R3: Figure 1 was moved to the end of the document with an added in text call out. (line 265). All terms were
defined in the explaination of the figure
C4: Extensive grammar and vocabulary editing would be needed before resubmitting
R4: We appreciate the keen eye of this reviewer and agree that the document required a fine-tooth comb prior to
being acceptable for final publication. Accordingly, we completely revisited the grammar and narrative approach
to the document and made extensive changes to wording and sentence structure throughout, with associated
editing. Further, we made some systematic adjustments to the flow, ie. combining the cardiac catheterization
sections. We will supply the edited document with tracked changes if needed.
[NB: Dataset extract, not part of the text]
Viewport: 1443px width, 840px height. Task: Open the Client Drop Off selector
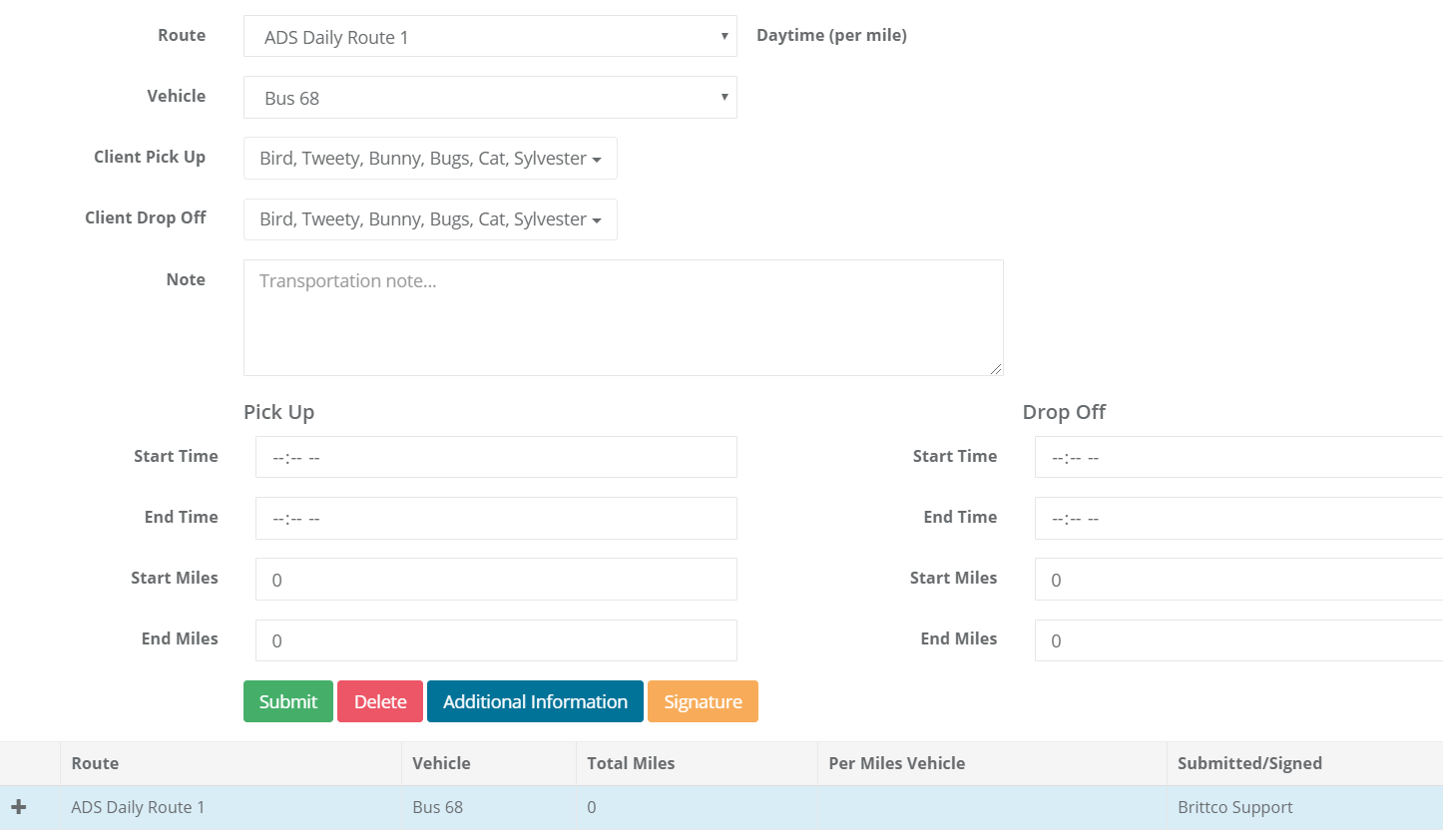(430, 219)
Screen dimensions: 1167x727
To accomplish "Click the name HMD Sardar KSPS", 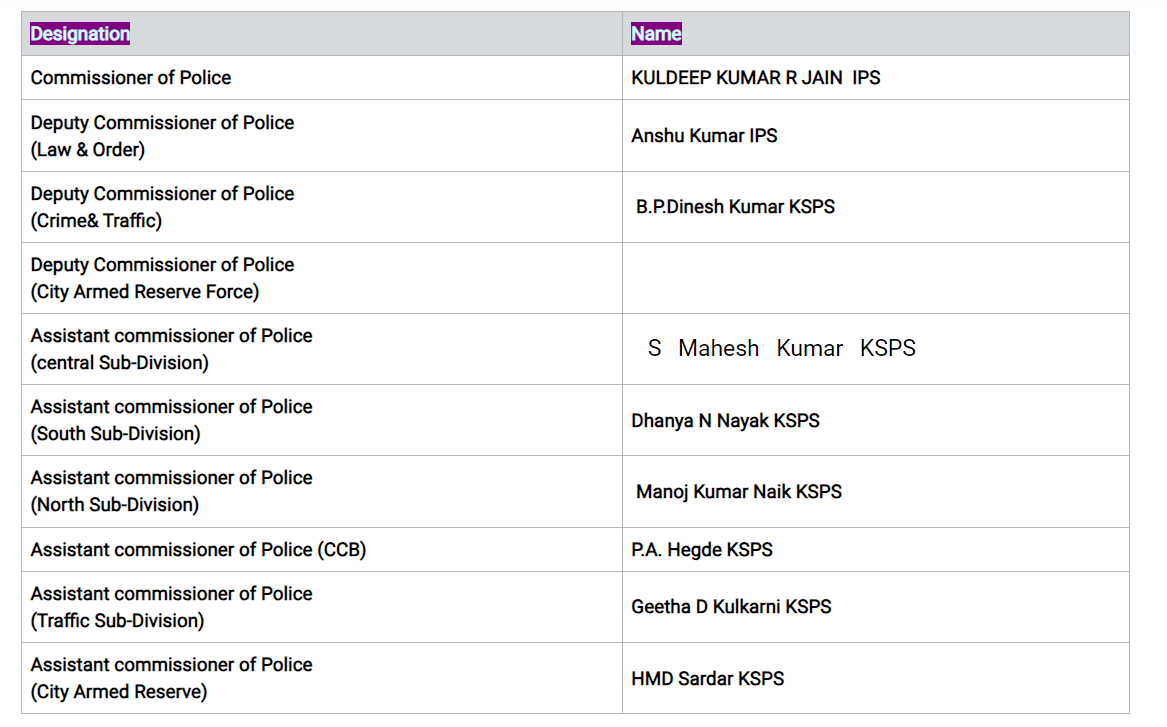I will [707, 679].

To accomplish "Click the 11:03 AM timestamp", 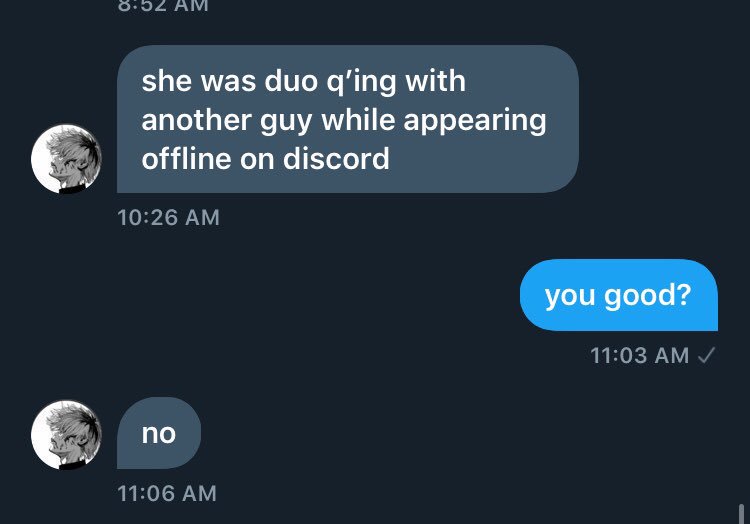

C5: On the section regarding temperature management please cite the most recent RCTs, TTM-2 and the HACAIHCA trial
R5: We thank the reviewer for bringing these 2 trials to our attention. Both have been cited and analyzed in the
TTM section. Lines 391-415
C6: While I commend the authors for their work, I want to recognize that ECPR is a vast topic with multiple
parameters extending from field resuscitation to post-cardiac arrest care and neurocritical care. Attempting to
condense all this information to the limited space a review provides might result in the loss of valuable information
that might make comprehension of the article difficult. I would recommend removing the post-cannulation part so
that the rest of the review, especially the geospatial mapping which is the most important piece of innovation in
this article, can be adequately covered.
R6: We value this reviewer’s observation that more time should be spent on the geospatial mapping. We have
expanded the narrative on this section. Unfortunately, to our knowledge, there is little data regarding EMS times
and time-to ROEC therefore we spent time explaining the experience at our own institution. We also believe that
the post cannulation management reviews the most current literature and adds to the knowledge of this subject as
a whole. We would appreciate the Journal’s consideration to leave the text as-is.